Exercise instructions:
So that nothing is lost, write out all the lines below exactly.

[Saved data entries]
• • • • • • •

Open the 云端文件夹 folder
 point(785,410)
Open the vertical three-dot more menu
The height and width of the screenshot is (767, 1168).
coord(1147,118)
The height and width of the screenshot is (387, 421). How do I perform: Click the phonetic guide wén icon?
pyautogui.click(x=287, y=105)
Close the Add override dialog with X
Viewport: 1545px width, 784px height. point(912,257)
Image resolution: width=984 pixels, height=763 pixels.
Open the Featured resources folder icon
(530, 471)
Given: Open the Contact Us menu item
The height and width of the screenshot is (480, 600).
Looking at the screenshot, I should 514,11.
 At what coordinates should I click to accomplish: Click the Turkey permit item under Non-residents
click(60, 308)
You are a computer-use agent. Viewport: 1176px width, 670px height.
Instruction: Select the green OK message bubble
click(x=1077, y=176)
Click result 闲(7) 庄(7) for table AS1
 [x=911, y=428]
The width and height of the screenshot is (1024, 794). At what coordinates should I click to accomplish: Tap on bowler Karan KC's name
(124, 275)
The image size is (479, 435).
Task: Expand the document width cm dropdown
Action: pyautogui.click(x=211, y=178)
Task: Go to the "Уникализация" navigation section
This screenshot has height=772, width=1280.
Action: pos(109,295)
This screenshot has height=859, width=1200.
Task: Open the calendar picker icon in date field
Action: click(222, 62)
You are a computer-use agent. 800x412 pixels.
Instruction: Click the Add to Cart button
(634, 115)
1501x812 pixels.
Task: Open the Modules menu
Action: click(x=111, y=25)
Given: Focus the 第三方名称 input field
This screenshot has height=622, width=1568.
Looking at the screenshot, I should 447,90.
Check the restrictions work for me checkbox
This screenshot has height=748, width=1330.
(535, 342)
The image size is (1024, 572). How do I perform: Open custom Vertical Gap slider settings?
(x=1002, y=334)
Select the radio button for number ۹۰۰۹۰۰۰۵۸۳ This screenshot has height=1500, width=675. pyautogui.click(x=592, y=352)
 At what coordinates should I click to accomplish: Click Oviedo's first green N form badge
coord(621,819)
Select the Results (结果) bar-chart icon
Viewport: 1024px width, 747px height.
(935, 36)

• • • • • • •

Output of the task:
Open the 云端文件夹 folder
 point(785,410)
Open the vertical three-dot more menu
The height and width of the screenshot is (767, 1168).
coord(1147,118)
The height and width of the screenshot is (387, 421). How do I perform: Click the phonetic guide wén icon?
pyautogui.click(x=287, y=105)
Close the Add override dialog with X
Viewport: 1545px width, 784px height. point(912,257)
Image resolution: width=984 pixels, height=763 pixels.
Open the Featured resources folder icon
(530, 471)
Given: Open the Contact Us menu item
The height and width of the screenshot is (480, 600).
Looking at the screenshot, I should 514,11.
 At what coordinates should I click to accomplish: Click the Turkey permit item under Non-residents
click(60, 308)
You are a computer-use agent. Viewport: 1176px width, 670px height.
Instruction: Select the green OK message bubble
click(x=1077, y=176)
Click result 闲(7) 庄(7) for table AS1
 [x=911, y=428]
The width and height of the screenshot is (1024, 794). At what coordinates should I click to accomplish: Tap on bowler Karan KC's name
(124, 275)
The image size is (479, 435).
Task: Expand the document width cm dropdown
Action: pyautogui.click(x=211, y=178)
Task: Go to the "Уникализация" navigation section
This screenshot has height=772, width=1280.
Action: pos(109,295)
This screenshot has height=859, width=1200.
Task: Open the calendar picker icon in date field
Action: click(222, 62)
You are a computer-use agent. 800x412 pixels.
Instruction: Click the Add to Cart button
(634, 115)
1501x812 pixels.
Task: Open the Modules menu
Action: click(x=111, y=25)
Given: Focus the 第三方名称 input field
This screenshot has height=622, width=1568.
Looking at the screenshot, I should 447,90.
Check the restrictions work for me checkbox
This screenshot has height=748, width=1330.
(535, 342)
The image size is (1024, 572). How do I perform: Open custom Vertical Gap slider settings?
(x=1002, y=334)
Select the radio button for number ۹۰۰۹۰۰۰۵۸۳ This screenshot has height=1500, width=675. pyautogui.click(x=592, y=352)
 At what coordinates should I click to accomplish: Click Oviedo's first green N form badge
coord(621,819)
Select the Results (结果) bar-chart icon
Viewport: 1024px width, 747px height.
(935, 36)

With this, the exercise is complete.